- 2023 Makhmour clashes: Part of Iraqi–Kurdish conflict
| Date | October 22, 2023 (1 day) |
| Location | Makhmur, Nineveh Governorate, Iraq |
| Result | Ceasefire Iraqi Army and Peshmerga agree to share control of former PKK military posts in Makhmur district; Iraqi army gains control of three of them and Makhmur refugee camp; Iraqi government extends territorial control northward towards Erbil; |

Belligerents
- Iraq: Kurdistan Region

Commanders and leaders
- Unknown: Saleh Zirari † Posho Khalid †

Units involved
- Iraqi Ground Forces: Peshmerga

Casualties and losses
- 2 killed 6 wounded: 4 killed 5 wounded

= 2023 Makhmour clashes =

Clashes in the Iraqi–Kurdish conflict

The Makhmour clashes (October 22, 2023) occurred between Iraqi Ground Forces and Peshmerga in the Kurdish majority Makhmur District and its surrounding northwestern mountain range.

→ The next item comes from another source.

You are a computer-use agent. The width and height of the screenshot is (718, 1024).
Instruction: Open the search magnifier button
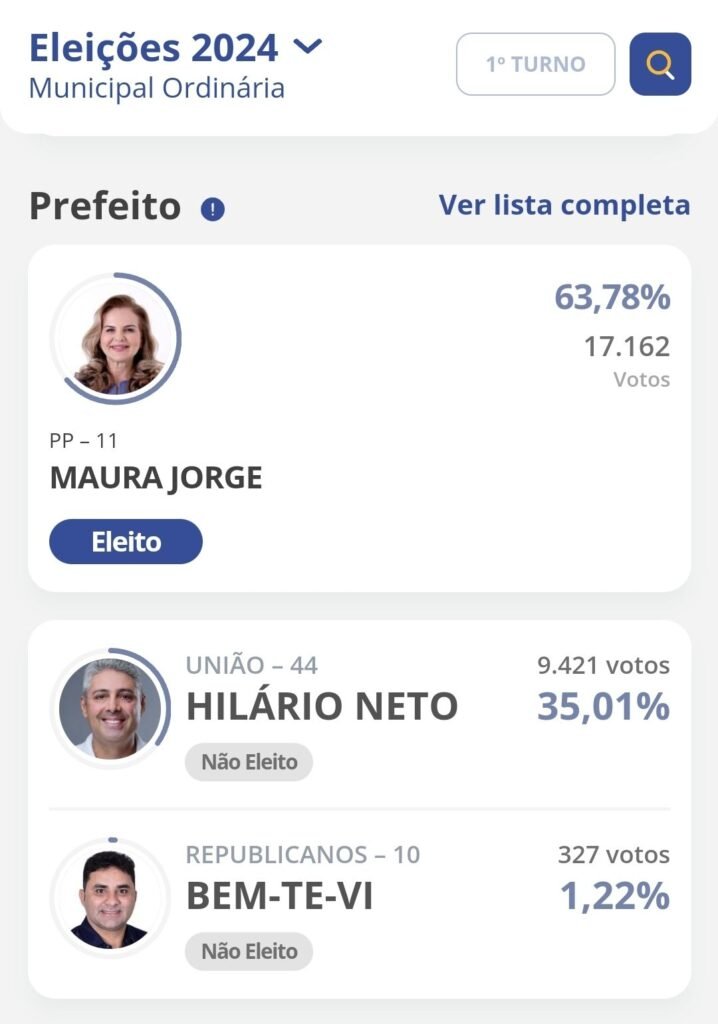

The district is part of the disputed territories, and as such, the area is claimed by the Kurdistan Regional Government. Prior to the clashes, the Kurdistan Workers Party (PKK) were stationed in military posts between the two sides as well as in Makhmour refugee camp. The clashes began after PKK suddenly withdrew from their posts (including from Makhmour refugee camp), allowing the Iraqi army to take control of the camp as well as advance further north towards Erbil. The KRG rejected the move, claiming that it violated a previous agreement between the Iraqi army’s Nineveh Joint Operations Command and Peshmerga. Kurdish officials later attributed the clashes to "a misunderstanding".

== Background ==
The district of Makhmour is located in a contested area in northern Iraq, situated strategically between the cities of Mosul in the north-west, Erbil in the north-east and Kirkuk in the south-east. Following the 2017 Iraqi-Kurdish conflict, the Iraqi army took control of the town of Makhmur, while Peshmerga withdrew from large parts located south of Erbil including Gwer, located approximately 20 kilometers from the city. The PKK however, remained stationed in military posts between the two sides as well as in Makhmour camp, which houses Kurdish refugees from Turkey. The camp is located in an area disputed between Baghdad and Erbil and was therefore characterized by a security vacuum. It had been hit many times by Turkish forces claiming to target the Kurdistan Workers’ Party (PKK). On the 19th of October, the PKK announced that it had withdrawn all its fighters from the area (specifically three military posts and the refugee camp) and Iraqi troops were subsequently stationed in the areas they had evacuated. The Kurdistan Regional Government based in Erbil rejected the move, as it claims the territory the PKK withdrew from belongs to its own jurisdiction. This prompted the Peshmerga to attack the Iraqi army.

== Clashes ==
The clash, which reportedly broke out in the afternoon, and lasted for around two hours before abating when commanders from both sides sought to defuse tensions, said Iraqi military and Peshmerga sources. During the clashes, the commander of the 18th Peshmerga infantry brigade Salih Zirari died and his deputy Posho Khalid later died at hospital.

== Aftermath ==
Iraqi Prime Minister Mohammed Shia Al Sudani called for restraint following clashes between the Iraqi army and Kurdish Peshmerga forces in the disputed area, and directed a high-level committee to investigate the incident. The decision was welcomed by the Peshmerga ministry. In November 2023, it was announced that the Iraqi Army and Peshmerga had come into an agreement. It included dividing the previous three PKK evacuated (military) positions into six and split between the two sides. The agreement did not include sharing control of the town of Makhmur nor the refugee camp. Ultimately, the Iraqi army extended its territorial control, including over the refugee camp. The clashes resulted in 6 fatalities in total; two Iraqi soldiers and 4 Peshmerga. The commander of the 18th Peshmerga infantry brigade Salih Zirari, and his deputy Posho Khalid were among the dead.